» Collected data:
▬▬▬▬▬▬▬▬▬▬

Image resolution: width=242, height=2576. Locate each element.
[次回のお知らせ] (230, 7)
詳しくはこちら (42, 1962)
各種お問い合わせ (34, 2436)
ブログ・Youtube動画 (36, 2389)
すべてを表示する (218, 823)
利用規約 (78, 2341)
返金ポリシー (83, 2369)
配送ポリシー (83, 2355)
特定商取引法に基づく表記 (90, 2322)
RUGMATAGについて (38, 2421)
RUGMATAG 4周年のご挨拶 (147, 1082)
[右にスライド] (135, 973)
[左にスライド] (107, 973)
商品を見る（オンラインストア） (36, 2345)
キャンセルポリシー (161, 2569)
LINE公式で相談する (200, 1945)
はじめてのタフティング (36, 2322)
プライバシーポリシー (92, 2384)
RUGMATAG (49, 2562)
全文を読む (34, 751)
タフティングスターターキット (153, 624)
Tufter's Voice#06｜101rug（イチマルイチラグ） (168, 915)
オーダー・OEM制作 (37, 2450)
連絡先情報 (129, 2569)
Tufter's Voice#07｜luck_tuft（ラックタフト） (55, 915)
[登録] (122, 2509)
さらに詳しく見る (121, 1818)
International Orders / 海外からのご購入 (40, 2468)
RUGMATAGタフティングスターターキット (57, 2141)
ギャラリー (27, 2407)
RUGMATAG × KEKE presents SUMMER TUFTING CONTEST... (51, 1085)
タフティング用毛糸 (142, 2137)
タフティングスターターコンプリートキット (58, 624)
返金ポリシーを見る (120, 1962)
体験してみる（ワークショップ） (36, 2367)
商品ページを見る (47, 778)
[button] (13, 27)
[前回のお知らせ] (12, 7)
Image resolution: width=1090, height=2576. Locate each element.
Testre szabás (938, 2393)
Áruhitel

▬▬▬▬▬▬▬▬▬▬

» WORK ITEM: For this exercise, output exactly the lines above from the line with "RUGMATAG 4周年のご挨拶 (147, 1082)" to the line with "タフティングスターターコンプリートキット (58, 624)", counting both, and leave out the rest.

» WRITTEN ANSWER:
RUGMATAG 4周年のご挨拶 (147, 1082)
[右にスライド] (135, 973)
[左にスライド] (107, 973)
商品を見る（オンラインストア） (36, 2345)
キャンセルポリシー (161, 2569)
LINE公式で相談する (200, 1945)
はじめてのタフティング (36, 2322)
プライバシーポリシー (92, 2384)
RUGMATAG (49, 2562)
全文を読む (34, 751)
タフティングスターターキット (153, 624)
Tufter's Voice#06｜101rug（イチマルイチラグ） (168, 915)
オーダー・OEM制作 (37, 2450)
連絡先情報 (129, 2569)
Tufter's Voice#07｜luck_tuft（ラックタフト） (55, 915)
[登録] (122, 2509)
さらに詳しく見る (121, 1818)
International Orders / 海外からのご購入 (40, 2468)
RUGMATAGタフティングスターターキット (57, 2141)
ギャラリー (27, 2407)
RUGMATAG × KEKE presents SUMMER TUFTING CONTEST... (51, 1085)
タフティング用毛糸 (142, 2137)
タフティングスターターコンプリートキット (58, 624)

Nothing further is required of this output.